*TASK TO CARRY OUT:* The answer must be the full listing, word for word, with no pictures in it.

BEGIN

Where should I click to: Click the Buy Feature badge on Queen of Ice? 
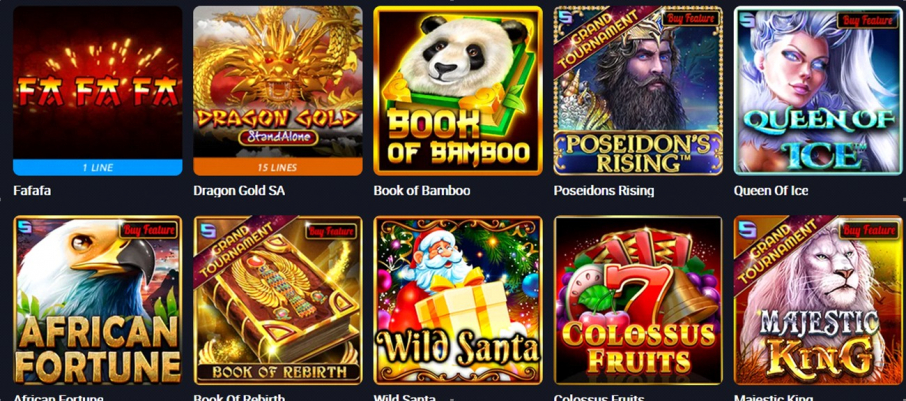point(870,20)
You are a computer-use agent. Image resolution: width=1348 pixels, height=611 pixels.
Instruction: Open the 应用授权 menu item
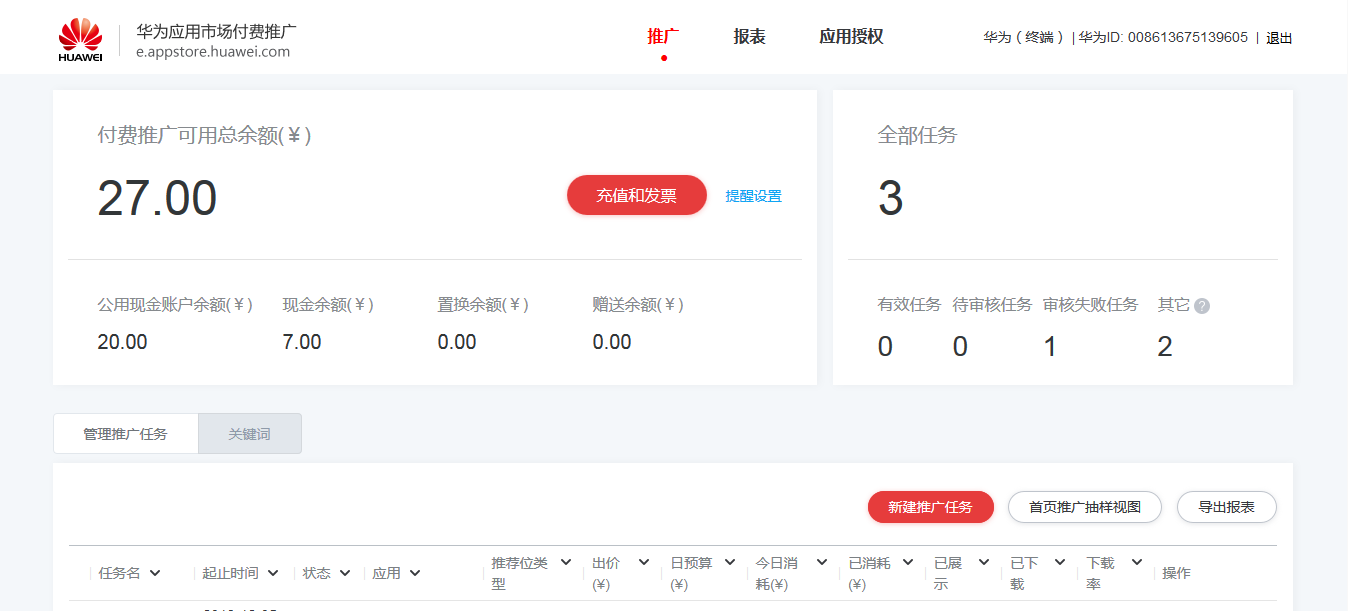click(x=851, y=36)
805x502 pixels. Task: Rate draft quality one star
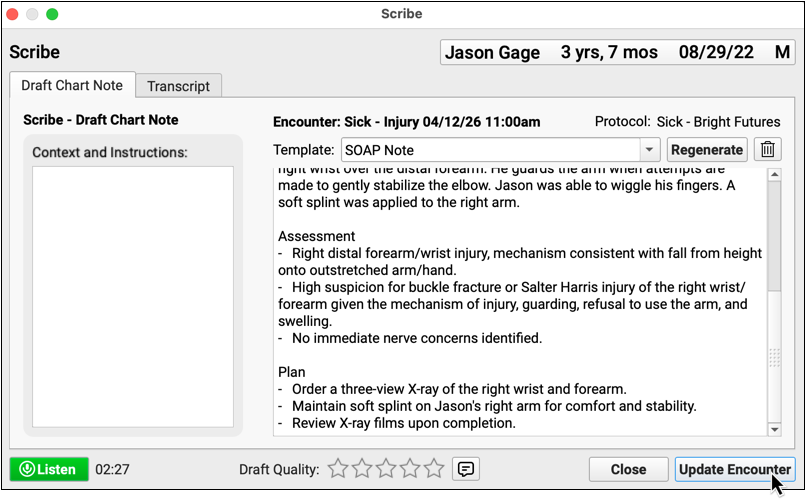click(x=338, y=469)
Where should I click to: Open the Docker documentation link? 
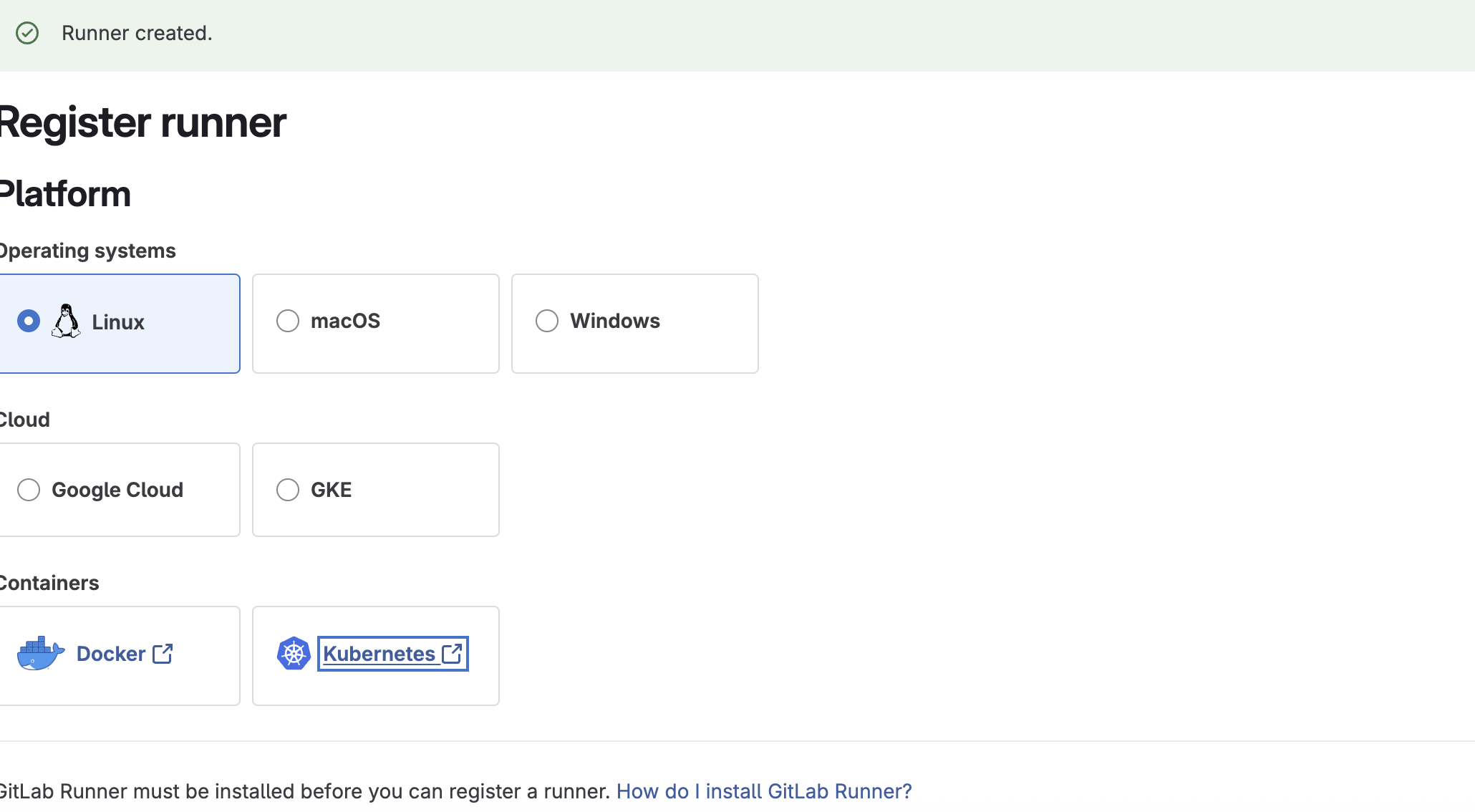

END

*SOLUTION TO THE EXERCISE:*
Where should I click to: Click the Buy Feature badge on Queen of Ice? 
point(870,20)
You are a computer-use agent. Image resolution: width=1348 pixels, height=611 pixels.
Instruction: Open the 应用授权 menu item
click(x=851, y=36)
805x502 pixels. Task: Rate draft quality one star
click(x=338, y=469)
Where should I click to: Open the Docker documentation link? 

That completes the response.